But I am firmly convinced that the strike will happen in the fall.
- What is the difference between the situation in the private sector and at state enterprises today?
- In the private sector, the situation is somewhat simpler. The leaders or owners of private enterprises are almost all against the current government, they are willing to make contact and even ask how they can help in organizing a strike.
- If a Belarusian worker starts a strike today, how long can he hold out? The situation is not too simple, and workers can only dream of "airbags."
- We take one month into account. This is the time during which every person employed in the country's economy can keep afloat. But do not forget that we provide financial support to those in need. I am not saying that we will pay salaries to the strikers. But we can help people who really need it.
- You said that the Belarusian Workers' Association was created to protect their rights. If you do not take constitutional rights, then what rights of workers are most often violated now?
- Safety regulations, working conditions at workplaces are violated, very often we are faced with coercion to perform duties other than our official ones. And, of course, workers' wages are being systematically violated. If you take my native Minsk Tractor Plant, then, in the third category, regardless of the type of occupation, the payment is 3 rubles 28 kopecks per hour (96 Russian rubles - I. Kh.). An eighth-grade adjuster will have 5 rubles per hour (146 Russian rubles. - I. Kh.). That is, the maximum that he can count on for a shift is 40 rubles (1170 Russian rubles. - I. Kh.), for a month - 800 rubles (23 413 Russian rubles. - I. Kh.). Everything else is bonuses and allowances, and in fact, the earnings are much higher. But business leaders are actively using this. And if you are trying to defend your own rights and the rights of your comrades at an enterprise, then you are simply deprived of bonuses. Because these bonuses are assigned at the discretion of the management. And a lot of people are being kept on this financial hook. Our challenge is to change it.
- It's like in Soviet times when the threat to deprive the bonus was a super-reliable weapon.
- And at our plant, nothing has changed since Soviet times. We still have the same five-year plans, the same carrot-and-stick system (rewards and withholdings depending on obedience). It's even funny to say that we still have Soviet soda machines. According to the labor protection conditions, the machine-building industry must have carbonated water. Logically, it should be issued in bottles, but in reality, there are old Soviet machines.

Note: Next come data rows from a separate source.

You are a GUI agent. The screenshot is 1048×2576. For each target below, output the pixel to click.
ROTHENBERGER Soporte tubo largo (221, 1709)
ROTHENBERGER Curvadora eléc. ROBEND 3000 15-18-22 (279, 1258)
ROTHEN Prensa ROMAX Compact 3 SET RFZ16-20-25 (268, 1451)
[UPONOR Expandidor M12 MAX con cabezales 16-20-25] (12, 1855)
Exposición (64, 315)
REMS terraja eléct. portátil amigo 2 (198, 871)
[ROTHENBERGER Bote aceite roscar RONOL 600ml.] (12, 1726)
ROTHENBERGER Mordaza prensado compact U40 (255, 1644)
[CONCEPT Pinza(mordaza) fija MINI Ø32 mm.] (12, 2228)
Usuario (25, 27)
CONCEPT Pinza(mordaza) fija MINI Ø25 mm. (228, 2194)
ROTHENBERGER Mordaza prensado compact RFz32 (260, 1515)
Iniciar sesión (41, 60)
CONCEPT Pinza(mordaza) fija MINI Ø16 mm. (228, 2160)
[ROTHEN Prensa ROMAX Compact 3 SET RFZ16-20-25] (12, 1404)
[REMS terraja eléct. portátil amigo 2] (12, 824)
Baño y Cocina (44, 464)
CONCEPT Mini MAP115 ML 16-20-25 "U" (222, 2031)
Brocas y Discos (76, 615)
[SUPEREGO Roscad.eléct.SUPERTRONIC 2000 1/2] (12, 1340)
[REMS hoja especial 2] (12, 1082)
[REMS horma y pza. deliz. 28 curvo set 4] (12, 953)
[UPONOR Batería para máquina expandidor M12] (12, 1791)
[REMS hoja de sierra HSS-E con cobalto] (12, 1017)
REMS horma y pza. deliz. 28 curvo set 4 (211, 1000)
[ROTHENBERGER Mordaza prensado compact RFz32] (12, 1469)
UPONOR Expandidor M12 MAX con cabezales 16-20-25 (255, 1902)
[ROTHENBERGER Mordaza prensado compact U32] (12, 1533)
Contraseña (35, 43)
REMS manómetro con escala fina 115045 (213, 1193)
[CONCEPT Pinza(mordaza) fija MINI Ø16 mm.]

And no one monitors the observance of sanitary standards: to fill these machines, they use not food but technical carbon dioxide - the same carbon dioxide cylinders that are connected to the welding machine. In other words, nothing has changed at our plant since Soviet times.
- How is the ideological indoctrination of Belarusian workers carried out by the authorities?
- Ideological work is based on attempts to convince people that their enterprises miraculously survive because the state does not want to expel tens of thousands of unemployed people on the street, but if another government comes, it will put all state enterprises under the knife together with the people. But the eyes and minds of young people are open - this propaganda does not work on them. But the older generation is a different story. Here's an example. When protests broke out after the elections last August, I took part in actions at night, and, in the morning, I came to the plant and told people what a nightmare was happening on the streets. And one of our grinders, a pensioner, she is over 60 years old, says: “And I voted for Lukashenka!” I ask: "Why?" She says: "Well, here I am, retired, and he gives me a job." I told her: “Wait, what is his merit? Is it that you cannot live on your own pension and have to work instead of a well-deserved rest? " She thought about it. The older generation often does not think about the fact that the authorities have created a situation when a pensioner is forced to work since the pension is not enough even for bread. The minimum pension in Belarus is 350 rubles (10,000 Russian rubles - I. Kh.). That is, less than 12 rubles a day (350 Russian - I. Kh.). For comparison: when a person ends up in Akrestsin Street to serve an administrative arrest, the state allocates 13.7 rubles for his food (400 Russian rubles - I. Kh.), Which the prisoner must then pay. That is, the labor pension is less than the cost of porridge in the IVS! It should not be so.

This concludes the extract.